▶ **What the exercise asks**
From the entries that follow, list every line in which the string "agent" appears.

---------- Listed entries ----------

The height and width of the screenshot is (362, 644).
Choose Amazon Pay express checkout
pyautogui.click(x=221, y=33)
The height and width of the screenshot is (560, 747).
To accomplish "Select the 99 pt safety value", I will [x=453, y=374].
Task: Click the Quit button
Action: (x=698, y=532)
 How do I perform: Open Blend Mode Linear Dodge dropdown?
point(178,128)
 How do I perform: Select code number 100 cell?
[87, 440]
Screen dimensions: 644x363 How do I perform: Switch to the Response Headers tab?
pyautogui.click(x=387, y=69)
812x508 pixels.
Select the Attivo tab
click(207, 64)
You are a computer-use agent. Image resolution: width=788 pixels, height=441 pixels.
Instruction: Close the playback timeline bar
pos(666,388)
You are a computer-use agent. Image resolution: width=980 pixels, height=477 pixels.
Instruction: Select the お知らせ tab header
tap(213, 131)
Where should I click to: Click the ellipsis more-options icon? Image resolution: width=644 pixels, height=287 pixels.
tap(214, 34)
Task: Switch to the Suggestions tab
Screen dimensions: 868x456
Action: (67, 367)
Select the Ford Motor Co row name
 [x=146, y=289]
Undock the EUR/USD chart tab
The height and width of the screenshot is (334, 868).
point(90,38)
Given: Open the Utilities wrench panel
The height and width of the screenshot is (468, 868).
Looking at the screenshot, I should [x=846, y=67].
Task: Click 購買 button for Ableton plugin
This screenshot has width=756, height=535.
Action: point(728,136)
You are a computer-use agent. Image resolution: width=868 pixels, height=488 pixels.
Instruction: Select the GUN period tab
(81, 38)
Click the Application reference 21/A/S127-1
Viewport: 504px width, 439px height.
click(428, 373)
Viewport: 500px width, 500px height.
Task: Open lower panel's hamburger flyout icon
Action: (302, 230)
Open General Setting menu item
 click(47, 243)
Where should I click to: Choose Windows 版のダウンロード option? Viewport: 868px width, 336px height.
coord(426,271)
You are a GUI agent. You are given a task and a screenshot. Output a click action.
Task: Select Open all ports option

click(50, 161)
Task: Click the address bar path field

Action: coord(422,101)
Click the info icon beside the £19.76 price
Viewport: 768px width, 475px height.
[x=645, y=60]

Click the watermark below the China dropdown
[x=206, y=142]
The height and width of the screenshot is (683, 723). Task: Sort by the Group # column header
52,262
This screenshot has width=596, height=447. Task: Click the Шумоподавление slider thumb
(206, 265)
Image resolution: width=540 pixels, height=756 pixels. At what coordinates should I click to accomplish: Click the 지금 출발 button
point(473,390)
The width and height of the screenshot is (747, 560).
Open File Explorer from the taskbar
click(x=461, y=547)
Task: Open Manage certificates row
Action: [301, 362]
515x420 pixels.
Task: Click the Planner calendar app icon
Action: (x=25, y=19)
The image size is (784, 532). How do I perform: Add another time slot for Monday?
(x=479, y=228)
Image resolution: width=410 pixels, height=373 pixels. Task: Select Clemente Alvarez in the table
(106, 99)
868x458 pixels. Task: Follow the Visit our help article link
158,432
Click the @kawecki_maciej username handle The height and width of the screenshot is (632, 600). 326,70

----------

▶ **Solution**
You are a computer-use agent. Image resolution: width=788 pixels, height=441 pixels.
You are a computer-use agent. Image resolution: width=980 pixels, height=477 pixels.
You are a computer-use agent. Image resolution: width=868 pixels, height=488 pixels.
You are a GUI agent. You are given a task and a screenshot. Output a click action.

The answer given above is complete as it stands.